Joëlle Roy
Cécile est la fille de Clément Marchildon et de Virginie Hamelin. Elle est la quatrième de dix enfants dont huit gars et deux filles. La famille Marchildon habitait la 17e concession près de la croix de chemin. Ils vivaient de la culture de la terre et de l’élevage d’animaux.
Cécile garde de bons souvenirs de la ferme. Quand son père labourait les champs, en suivant à pied le cheval pour contrôler l’équipement, elle aimait marcher pieds nus dans cette nouvelle piste rafraîchissante.
En étant autant d’enfants, les jeux s’organisent facilement. On jouait aux billes. Le mulon de paille l’été, c’était le Wonderland de la 17e. L’été on glissait à partir de la pente de la remise, les fesses sur le fer blanc. Les parents, eux, jouaient aux cartes. Les sœurs de maman Virginie, Laurette et Adéla, venaient avec leur mari, Augustin Marchand, Edward Robitaille, pour jouer au 58. Sans être une famille musicale, il faut mentionner que grand-père Hamelin avait la jambe alerte et pouvait stepper.
Il y avait aussi les réunions de famille organisées par l’oncle Aurèle Hamelin. Toutes les familles Hamelin se retrouvait dans un champ au bout de la 18e concession sur la ferme d’Edward Robitaille.
Sa bonne amie, c’était Annette (Beauchamp) Marion. Le plaisir qu’elles ont eu à jouer au baseball. Les filles de 7e et 8e années se disputaient de bonne joute. Fallait voir tous les coups de circuit de Marguerite Robitaille. Elle frappait la balle bien d’aplomb, celle-là!

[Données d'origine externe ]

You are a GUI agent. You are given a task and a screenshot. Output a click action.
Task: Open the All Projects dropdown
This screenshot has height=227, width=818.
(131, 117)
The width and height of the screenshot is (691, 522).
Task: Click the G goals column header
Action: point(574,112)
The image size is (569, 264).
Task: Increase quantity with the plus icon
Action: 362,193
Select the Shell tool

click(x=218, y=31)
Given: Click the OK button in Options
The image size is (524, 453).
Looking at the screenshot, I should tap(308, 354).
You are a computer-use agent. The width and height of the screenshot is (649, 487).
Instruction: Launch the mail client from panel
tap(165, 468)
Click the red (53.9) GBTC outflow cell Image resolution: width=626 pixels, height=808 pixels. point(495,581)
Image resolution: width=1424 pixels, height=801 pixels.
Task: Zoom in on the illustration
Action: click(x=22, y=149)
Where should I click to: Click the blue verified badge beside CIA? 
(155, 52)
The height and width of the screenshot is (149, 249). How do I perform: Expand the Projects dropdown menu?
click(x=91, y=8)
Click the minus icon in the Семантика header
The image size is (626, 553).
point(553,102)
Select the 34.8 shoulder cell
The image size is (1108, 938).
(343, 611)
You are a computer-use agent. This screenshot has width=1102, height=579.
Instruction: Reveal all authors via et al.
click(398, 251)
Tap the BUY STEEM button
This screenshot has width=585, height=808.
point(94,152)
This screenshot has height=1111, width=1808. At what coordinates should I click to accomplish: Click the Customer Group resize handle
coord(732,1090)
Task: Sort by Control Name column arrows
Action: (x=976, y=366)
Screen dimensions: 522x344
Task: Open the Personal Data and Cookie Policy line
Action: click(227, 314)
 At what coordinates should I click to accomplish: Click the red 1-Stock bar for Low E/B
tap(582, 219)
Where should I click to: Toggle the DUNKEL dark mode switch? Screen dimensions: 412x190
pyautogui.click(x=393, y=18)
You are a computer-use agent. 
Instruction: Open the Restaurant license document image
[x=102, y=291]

Le printemps et l’automne, les enfants marchaient jusqu’à l’école Ste-Croix mais l’hiver, les papas prenaient chacun leur semaine pour conduire la marmaille à l’école en sleigh bien couvert d’une couverture Buffalo lourde et chaude. Pour faire cette rotation, il y avait l’oncle Edmond Marchildon, Alcime Maurice, Ida Maurice et Augustin Lacroix.
Le printemps, les chemins étaient vraiment en mauvais état. Il y avait une petite allée dans le bord du chemin où les voitures passaient mais le reste débordait de mottes de boue qui pouvaient ressembler à des volcans miniatures. Pour les enfants, ça ne changeait rien puisqu’ils marchaient à l’école.
Les souvenirs de l’école élémentaire sont moins joyeux. Cette atmosphère, qu’elle trouvait austère, ne lui plaisait pas tellement. En fait, les bonnes sœurs et leur accoutrement lui faisait un peu peur. Après la huitième année, elle tourne le dos à ce désagrément.
Après l’école, l’oncle Aurèle Hamelin et tante Lucille l’engage pour aider avec les tout-petits et la besogne de la maison. Puis oncle Aurèle, qui a joué un rôle marquant pour Cécile, l’aide à se placer dans le monde du travail, d’abord chez Bosch and Lomb et plus tard au Midland Plastic. Le travail dans les manufactures s’étend de 58 à 63. Au début, elle voyageait avec Alvin Ladouceur. Puis l’hiver venu, elle, Carole Le Clair et Alice Vaillancourt se louent un appartement à Midland pour éviter de voyager dans les intempéries. Cécile raconte que, dans ce temps-là, il y avait des tempêtes à ne plus finir avec des vents qui soufflaient de loin et longtemps.
C’est au cours de ces jeunes années qu’elle fréquentait Léonard Blondin. Son frère Jules travaillait pour les Blondin à construire des bateaux, des berceuses… Elle sortait donc avec ses frères aînés, et Léonard est vite devenu son préféré. C’était amusant d’avoir un ami qui l’amène en bateau en l’air des lacs. C’était un groupe de gens qui passaient du bon temps ensemble. Cécile avait 18 ans et lui 21 quand il est décédé des suites d’un terrible accident au quai de Penetang. L’explosion d’un moteur de bateau détruit cette vie qui commençait à peine. C’est aussi la mort dans l’œuf d’une belle relation.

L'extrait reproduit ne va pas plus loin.